Position data for words and items
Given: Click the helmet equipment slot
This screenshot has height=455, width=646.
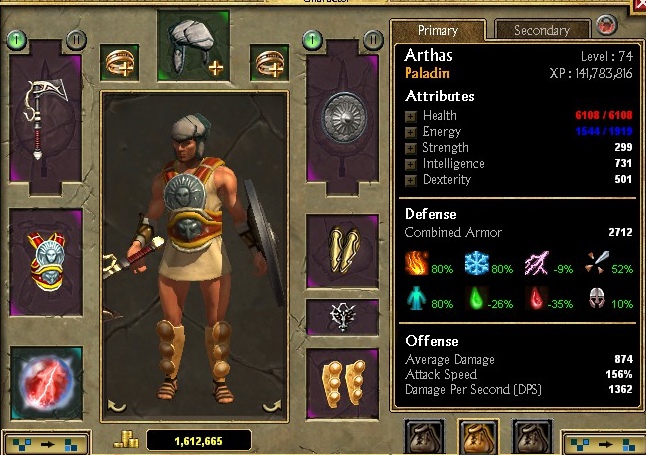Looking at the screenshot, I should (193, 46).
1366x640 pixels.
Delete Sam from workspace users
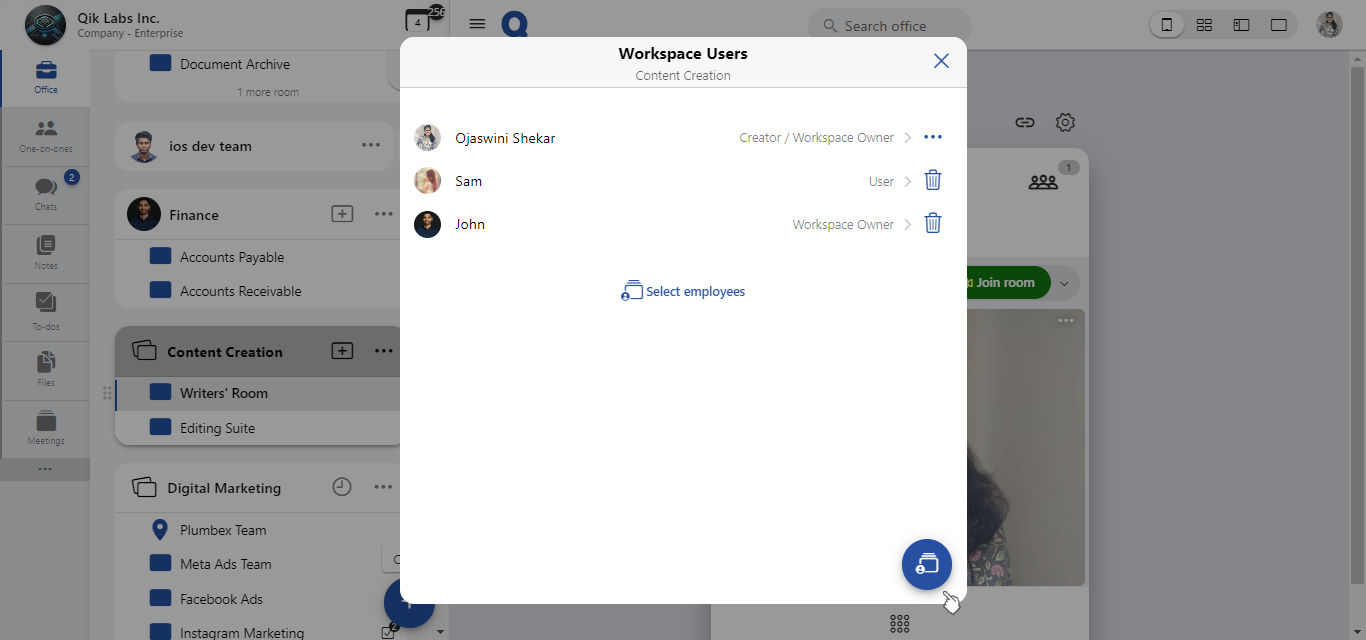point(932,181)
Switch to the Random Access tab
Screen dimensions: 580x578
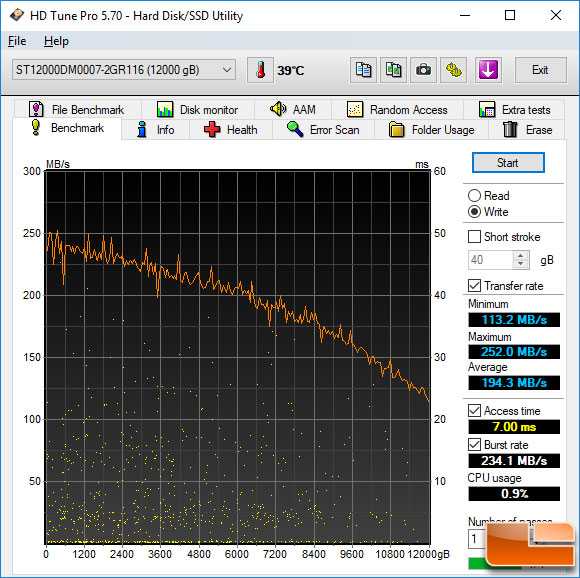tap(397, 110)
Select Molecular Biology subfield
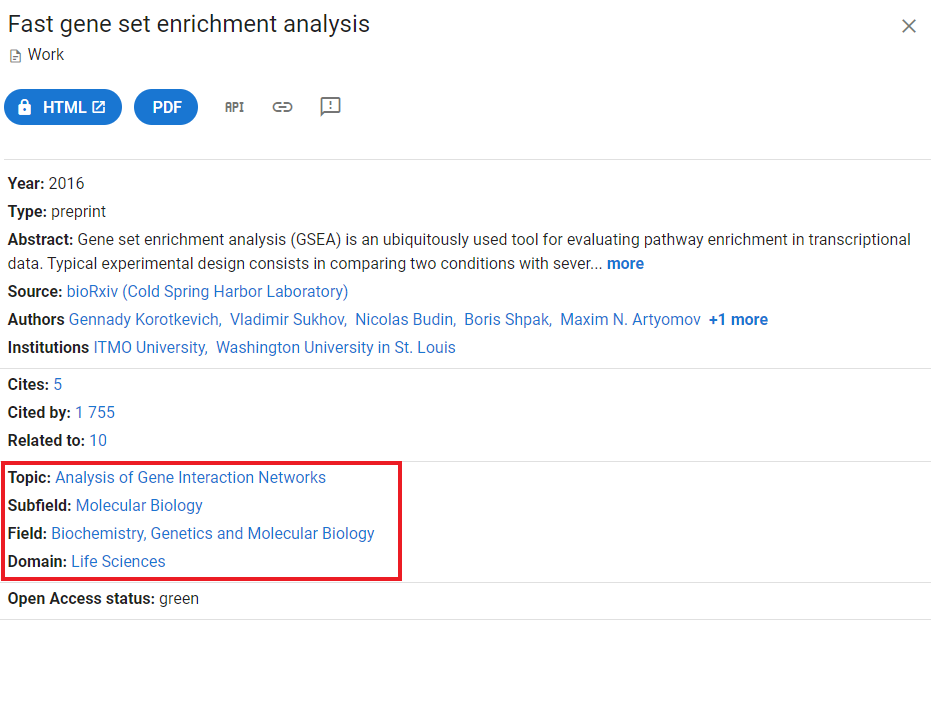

● **SET PROBLEM**
Write out every line of the entries above word for word, leaving the pictures out.

● **SOLUTION FOR THIS EXERCISE**
Given: Click the helmet equipment slot
This screenshot has height=455, width=646.
Looking at the screenshot, I should (193, 46).
1366x640 pixels.
Delete Sam from workspace users
point(932,181)
Switch to the Random Access tab
Screen dimensions: 580x578
tap(397, 110)
Select Molecular Biology subfield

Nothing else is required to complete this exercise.